JOB: Copy the lines between the one containing "Image resolution: width=602" and the one containing "point(571,609)", inclusive, word for word from the data below, leaving out the pictures.

DATA IN THIS EXERCISE:

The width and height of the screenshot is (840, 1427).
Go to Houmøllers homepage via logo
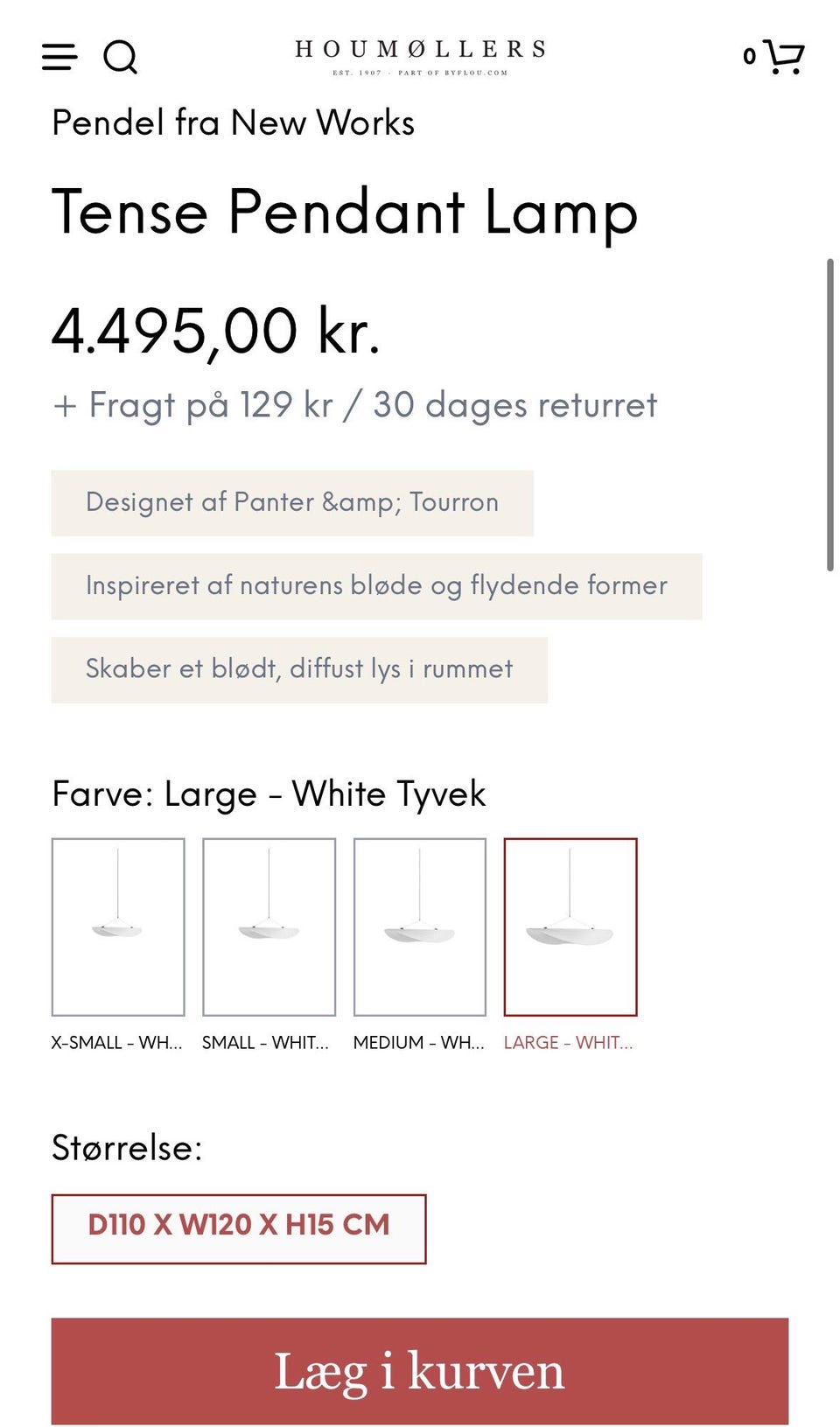pos(420,56)
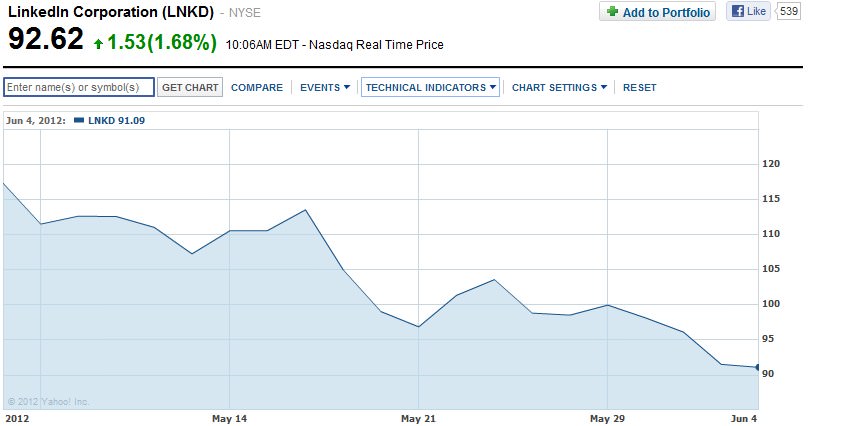
Task: Click RESET to restore chart
Action: [x=640, y=87]
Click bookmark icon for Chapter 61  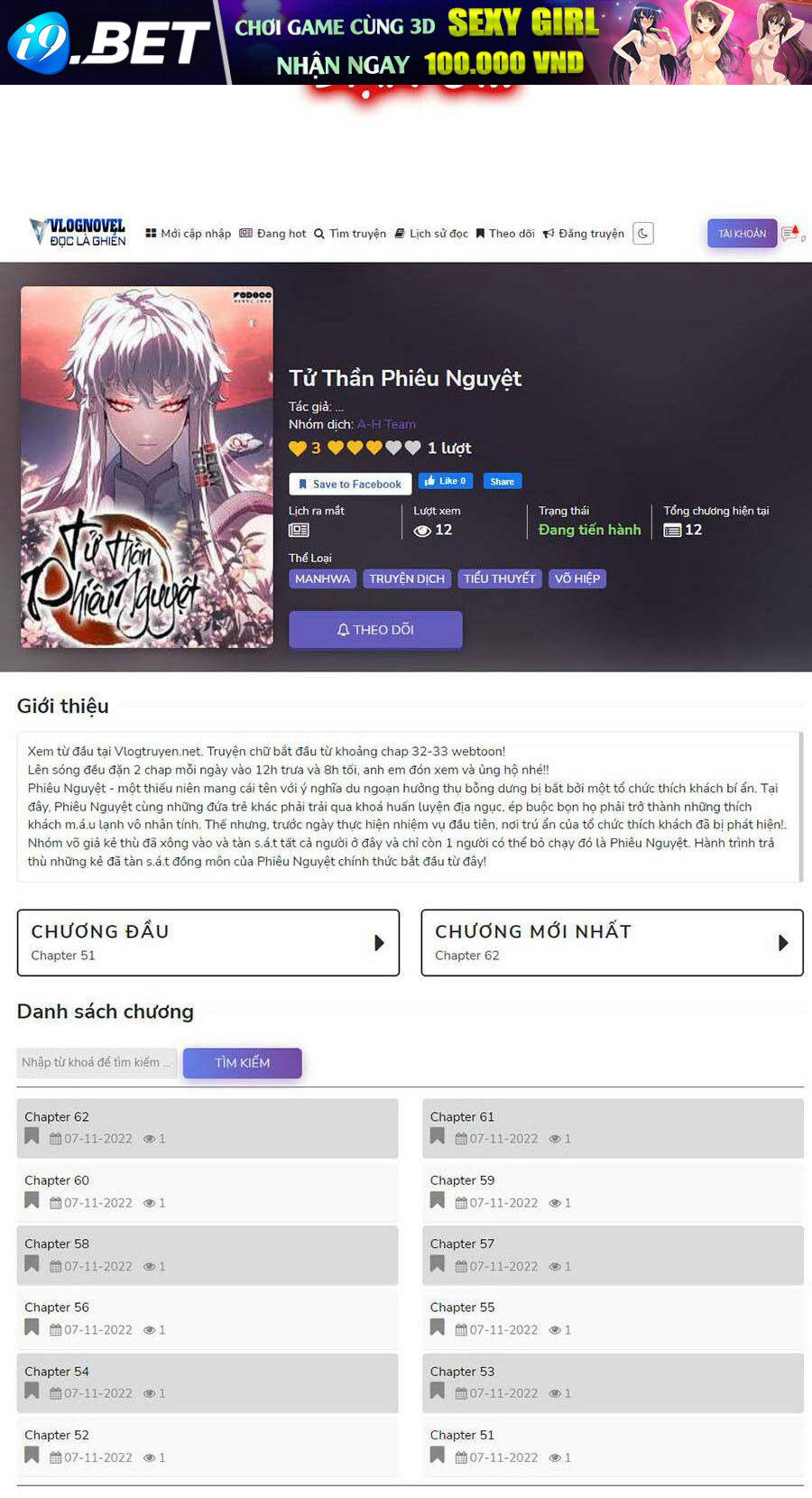click(x=438, y=1136)
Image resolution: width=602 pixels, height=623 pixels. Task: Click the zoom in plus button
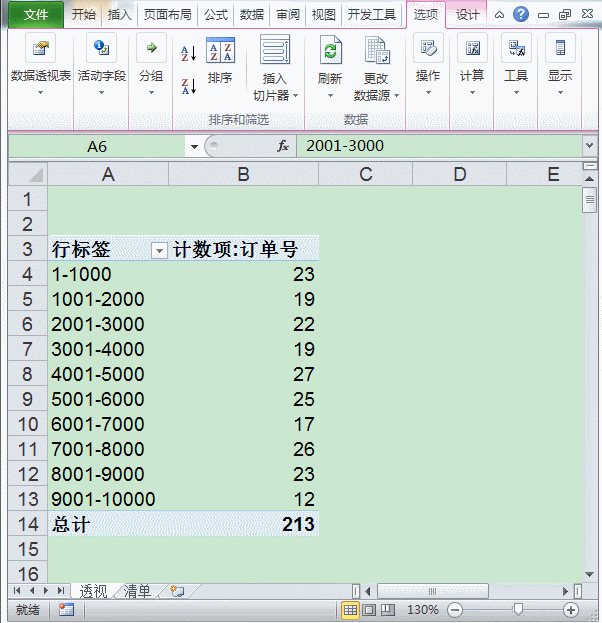point(571,609)
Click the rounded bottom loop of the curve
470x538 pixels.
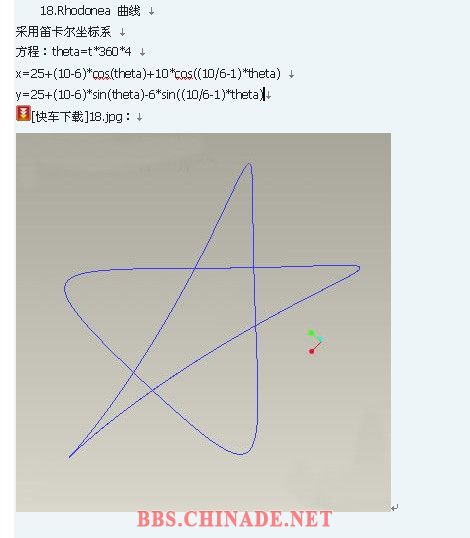[242, 452]
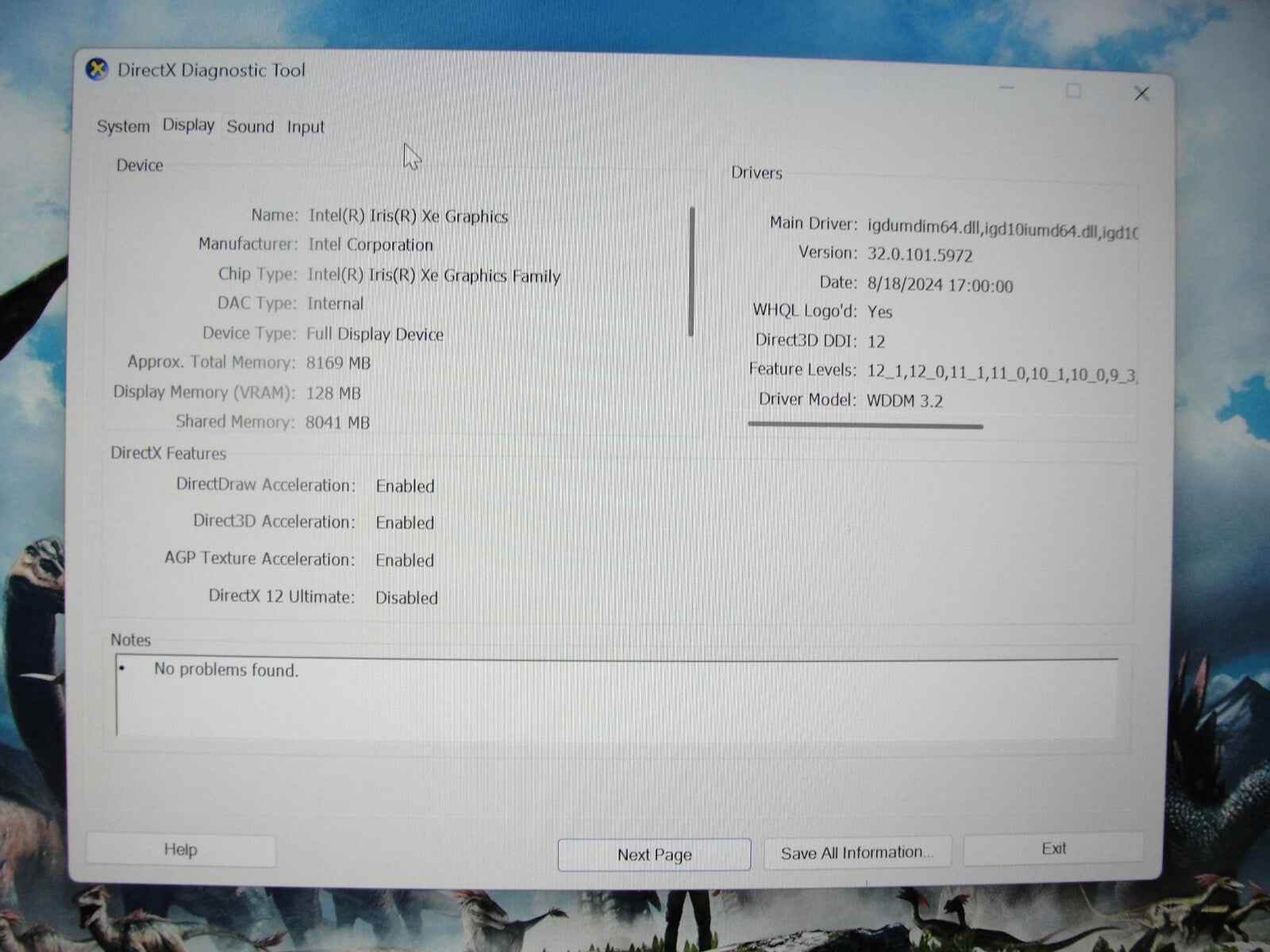The width and height of the screenshot is (1270, 952).
Task: Select the DirectX 12 Ultimate Disabled status
Action: click(406, 597)
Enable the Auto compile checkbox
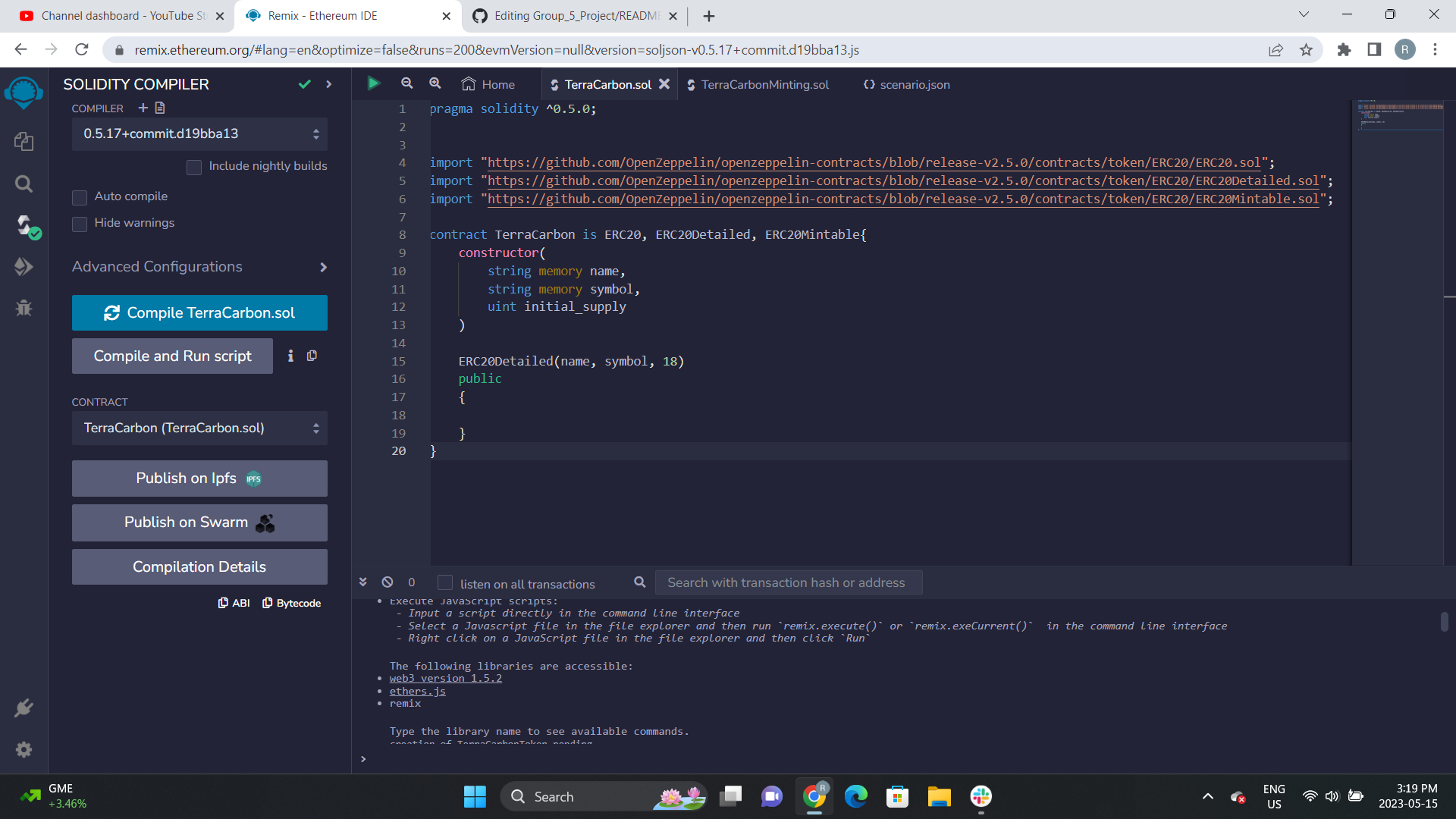 (x=80, y=197)
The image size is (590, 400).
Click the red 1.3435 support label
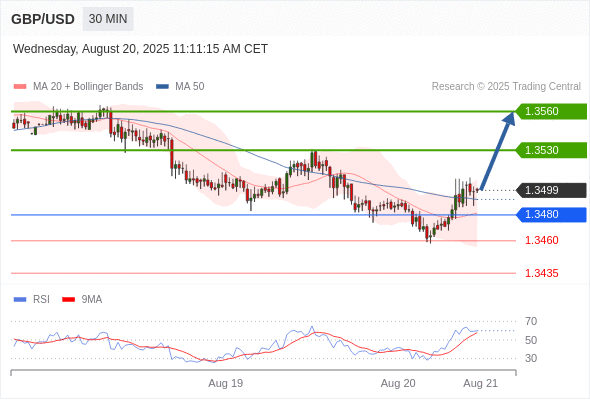(x=541, y=273)
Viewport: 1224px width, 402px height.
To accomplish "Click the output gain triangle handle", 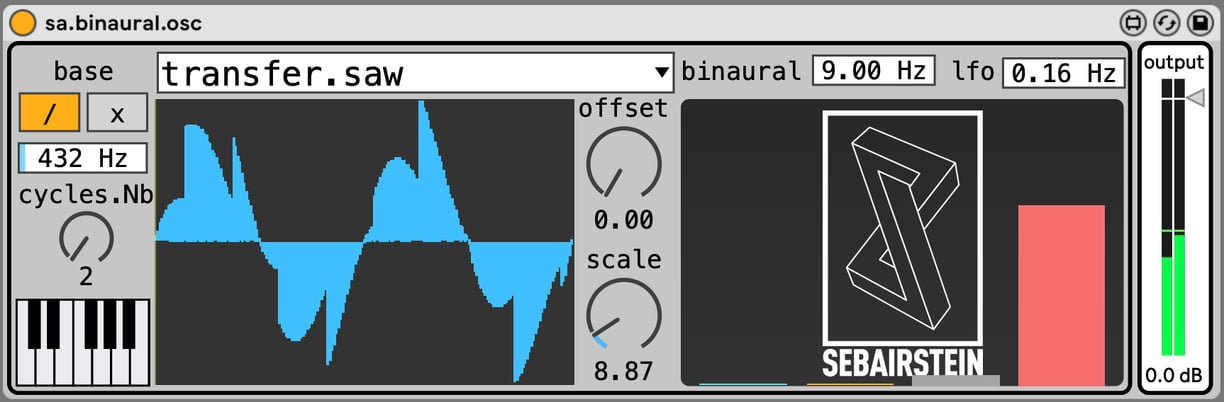I will coord(1196,97).
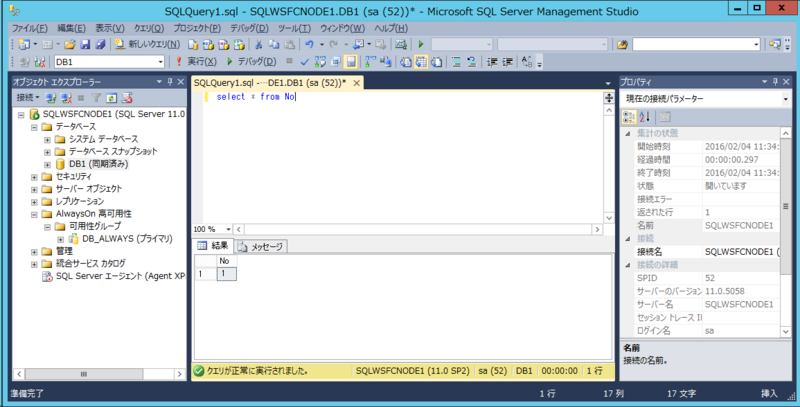Click the 実行 (Execute) query button
Viewport: 800px width, 407px height.
tap(194, 62)
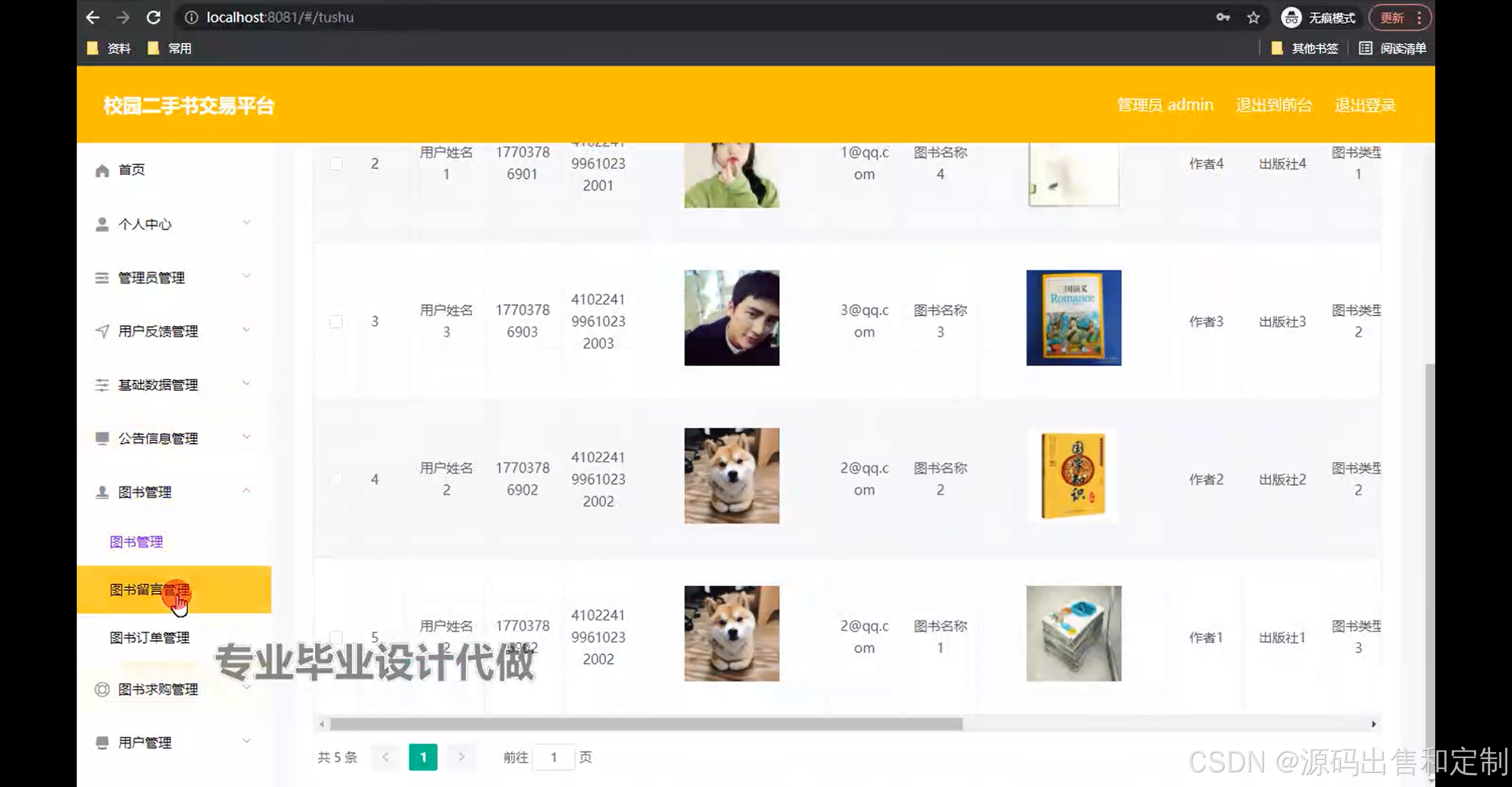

PROBLEM SOLUTION:
Image resolution: width=602 pixels, height=623 pixels. Task: Click the zoom in plus button
point(571,609)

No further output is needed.